--- What you will do ---
- a) Please decide whether each statement agrees with the Front Line Wellness page, answering yes or no and quoting the deciding words of the page: (i) The counselor worked for six years with the Largo police. (ii) Gilbert takes notes during sessions. (iii) The practice serves clients only within Pinellas County.
- b) Reproduce the part of the Front Line Wellness page starting at "I've Sat Where" and ending at "who gets it.", word for word.

I've Sat Where You're Sitting.
Not metaphorically. I actually have.
I spent six years on the job with Largo PD.
I know what it feels like to walk into a scene and flip the switch. To go home and not be able to flip it back. To sit across from someone at dinner and be a million miles away. To wonder if this is just who you are now.
It isn't. And I can help — because I've been there too.
The turn — why therapy:
When I left law enforcement, I knew one thing for certain: the people doing this job needed support that actually understood the job. Not a therapist who nods politely when you describe a bad call. Someone who already knows what a bad call costs.
So I went back to school. And then I went back again.
I built a career around one population — first responders and military members in the Tampa Bay area — because this work matters and because you deserve care from someone who gets it.
Credentials
Dr. Meredith Moran, Ed.D., LMHC, CCTP
Licensed Mental Health Counselor — State of Florida
Certified Clinical Trauma Professional (CCTP)
Clinical Director, CISM of West Central Florida
Former Law Enforcement Officer, Largo Police Department (1993–1999)
Doctor of Education — counseling and behavioral health
Serving first responders and military members in Pinellas County and across Florida via telehealth
I didn't build Front Line Wellness to be another therapy practice. I built it to be the place I wish had existed when I was on the job.
You showed up for your community every single day. This is me showing up for you.
Police Academy Graduation 1993
Gilbert Oliver Moran.
Co-Therapist. Good Boy. Essential Personnel.
Gilbert is a mixed-breed therapy K9 and a full working member of the Front Line Wellness team. He was placed with me through a formal program — and from the moment he arrived, it was clear he already knew his job.
He is certified, trained, and logged more clinical hours than some interns I know.
Gilbert works alongside me in individual sessions with first responders and military members. He doesn't talk. He doesn't take notes. He doesn't judge. He just shows up — completely present — and somehow that is exactly what a lot of people need before they can say a single word out loud.
There is real science behind what he does. A dog in the room lowers your heart rate, relaxes your body, and makes hard conversations feel a little less hard. For people who have spent years being told to toughen up, Gilbert is often the first thing that makes them feel safe enough to let their guard down.
He has sat with people on the worst days of their lives. He has never broken confidentiality once.
Whether he is offering quiet company during a hard session, breaking the ice for someone walking through the door for the first time, or simply reminding us that healing does not have to feel clinical — Gilbert is an essential part of the work we do here.
He takes his job very seriously. His nap schedule even more so.

--- Listed records ---

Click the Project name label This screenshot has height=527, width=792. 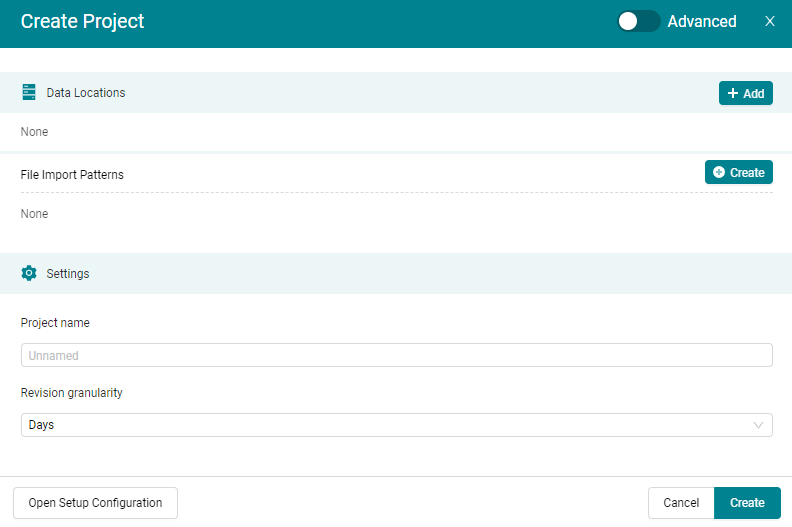[x=55, y=322]

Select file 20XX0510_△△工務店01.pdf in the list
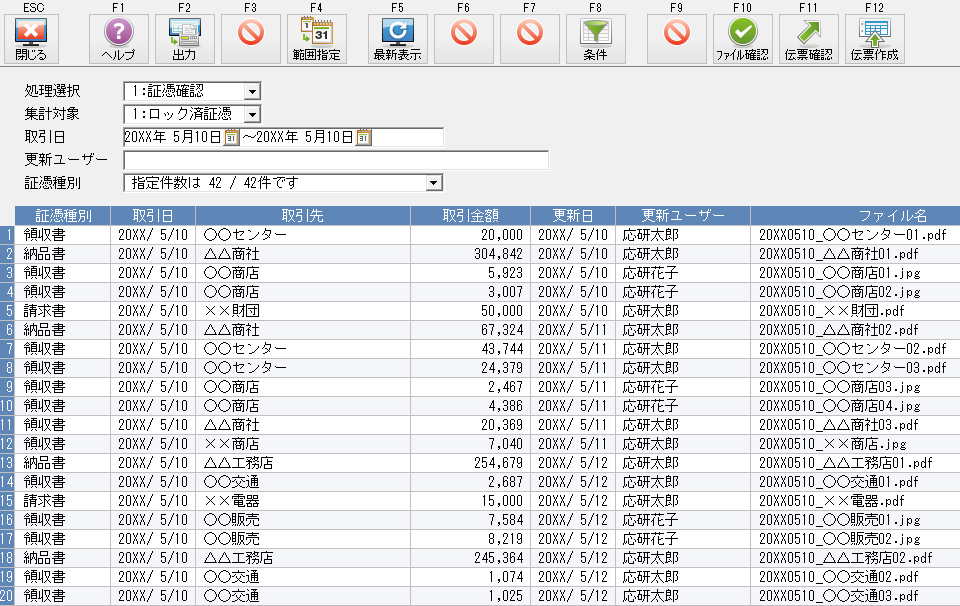pyautogui.click(x=845, y=462)
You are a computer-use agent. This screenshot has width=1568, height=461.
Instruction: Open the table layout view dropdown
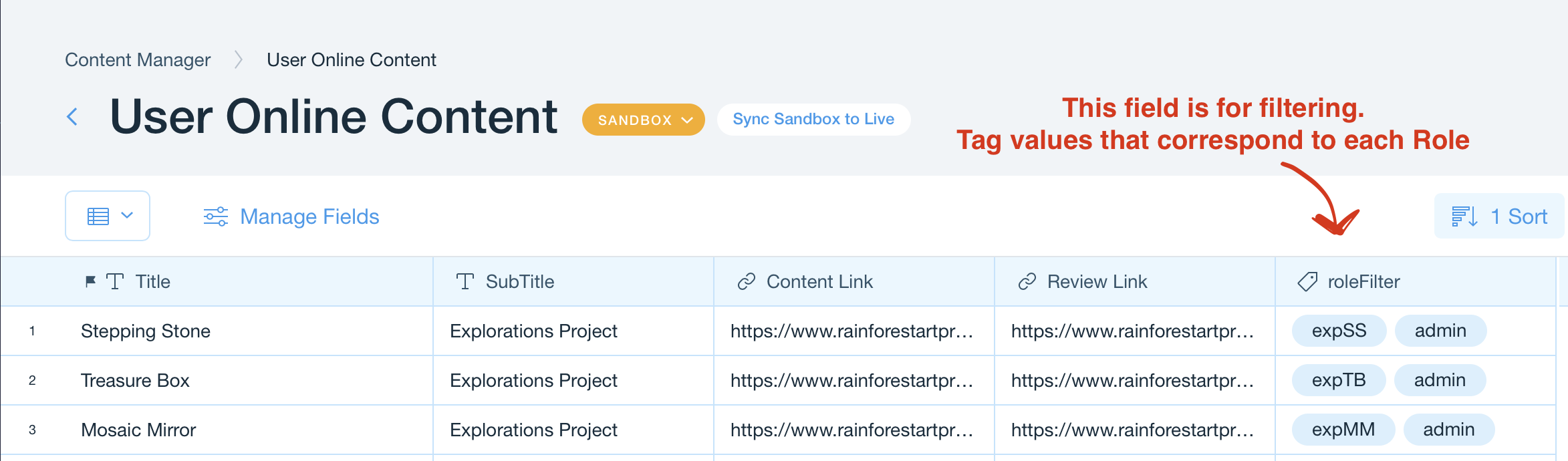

--- Answers in order ---
- a)
(i) Yes: "I spent six years on the job with Largo PD."
(ii) No: "He doesn't take notes."
(iii) No: "Serving first responders and military members in Pinellas County and across Florida via telehealth"

- b)
I've Sat Where You're Sitting.
Not metaphorically. I actually have.
I spent six years on the job with Largo PD.
I know what it feels like to walk into a scene and flip the switch. To go home and not be able to flip it back. To sit across from someone at dinner and be a million miles away. To wonder if this is just who you are now.
It isn't. And I can help — because I've been there too.
The turn — why therapy:
When I left law enforcement, I knew one thing for certain: the people doing this job needed support that actually understood the job. Not a therapist who nods politely when you describe a bad call. Someone who already knows what a bad call costs.
So I went back to school. And then I went back again.
I built a career around one population — first responders and military members in the Tampa Bay area — because this work matters and because you deserve care from someone who gets it.